I build custom computer systems as a side business. My personal rig is in my sig. I have all the parts I could easily just swallow the cost and build myself an i5 or an i7, problem is even with my own business I have to eat the cost of the parts when its for my own use and when the wife goes over the books.... I don't want to sleep in the barn, love my horses, have no desire to bunk with them...
I've upgraded my system probably 5 times starting with an old crappy Gigabyte board that couldn't even handle my then Phenom II 965BE to the rig I'm running now. I fully plan on getting at least 3-4 more years out of my current rig before making the next upgrade to a motherboard with DDR4 RAM (be it AMD Zen or Intel Kaby Lake, although the way that Intel loves to price gouge probably Zen - second generation).

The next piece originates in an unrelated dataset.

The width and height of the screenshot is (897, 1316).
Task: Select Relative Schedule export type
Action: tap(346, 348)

I know I can wait at least the next 3-4 years for 2 reasons. 1. I enjoy gaming on my rig, and I realize that games are going to be heavily held in check by the fact that they are developed for and need to run properly on the console systems (Xbox One and PS4). I know that my computer system is far more powerful than either console and therefore will be able to game for the lifetime of the current consoles at far better resolution / settings. 2. I use my rig for a lot of video editing / rendering. For video editing and rendering my rig absolutely destroys more expensive i5 systems and my processor was $150 when I bought it so is literally half the cost of an i7 processor (so its an easy sell for my wife).

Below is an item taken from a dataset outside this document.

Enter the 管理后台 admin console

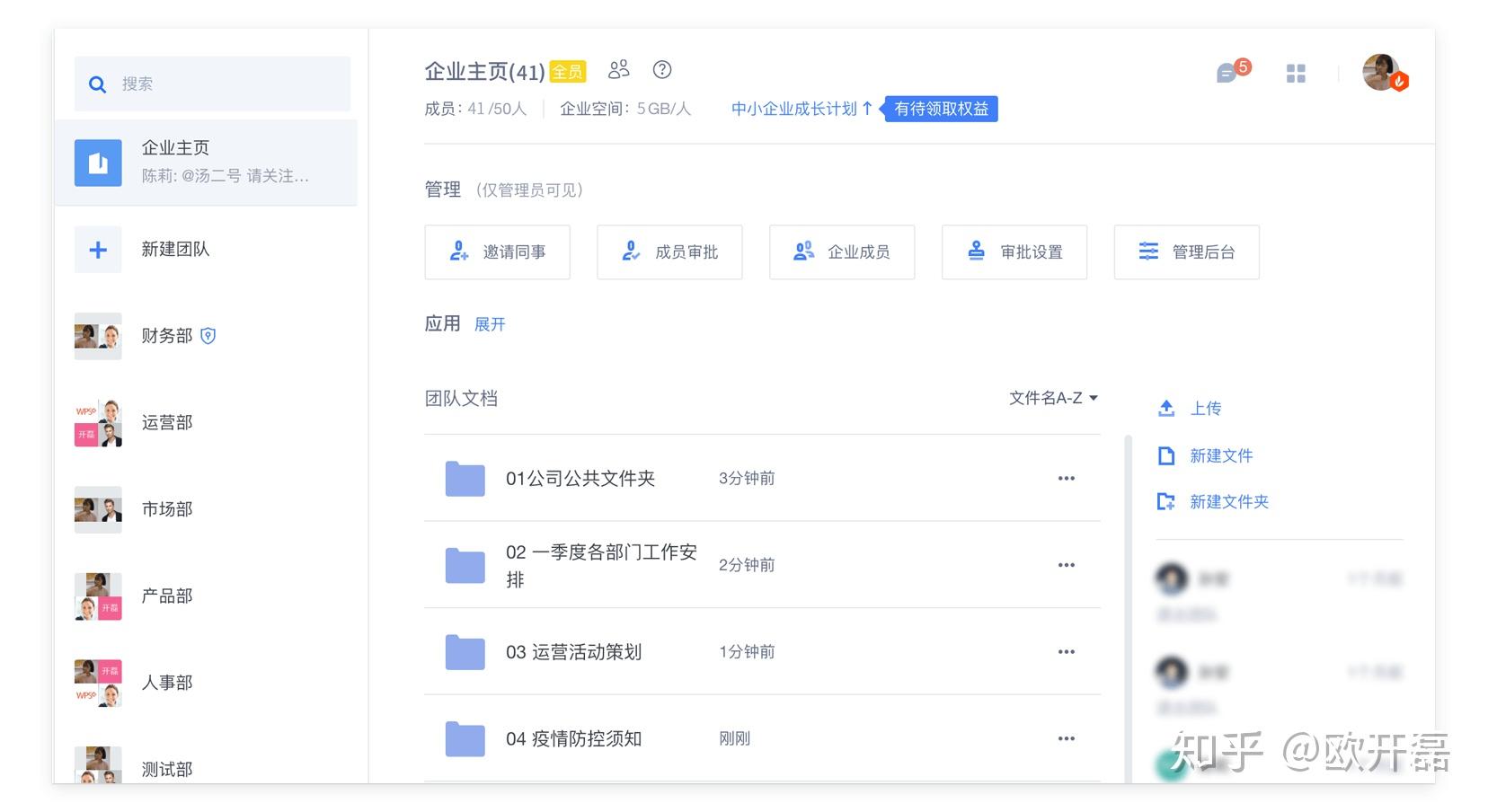tap(1147, 252)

I know my current system is very viable for at least the next 3-4 years by which time Zen should be in second generation and we should all have alternatives in the high end CPU market which hopefully will drive prices down. Your FX 8350 although "long in the tooh" is more than capable of giving you the next 3-4 years with very good performance. I would recommend saying its a newer build to see if you can exchange your motherboard or outright sell your motherboard as a gently used part and get either the MSI 970 Gaming or GIGABYTE GA-970A-UD3P (rev. 1.0). The MSI 970 Gaming has support for crossfire / SLI and the GIGABYTE GA-970A-UD3P (rev. 1.0) has LLC support which will greatly help vDrop for improved overclocking - you should be able to max out an overclock with the GIGABYTE GA-970A-UD3P (rev. 1.0). They both have excellent VRM cooling and 8+2 power phase. They are the best "budget" boards available for getting the most out of the FX 8 core processors.

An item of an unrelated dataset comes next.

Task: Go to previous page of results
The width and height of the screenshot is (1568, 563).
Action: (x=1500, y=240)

With either of those motherboards you will be able to overclock your processor, have true stability with it and teamed with a good GPU (GTX 960+, R9 280X+) will be able to game at higher settings than the consoles and will be able to get very good multi-threaded performance for applications such as rendering, video editing, streaming, ect... I would highly recommend just upgrading your motherboard and having a very viable system for the next 3-4 years (which realistically is all you can hope from any system).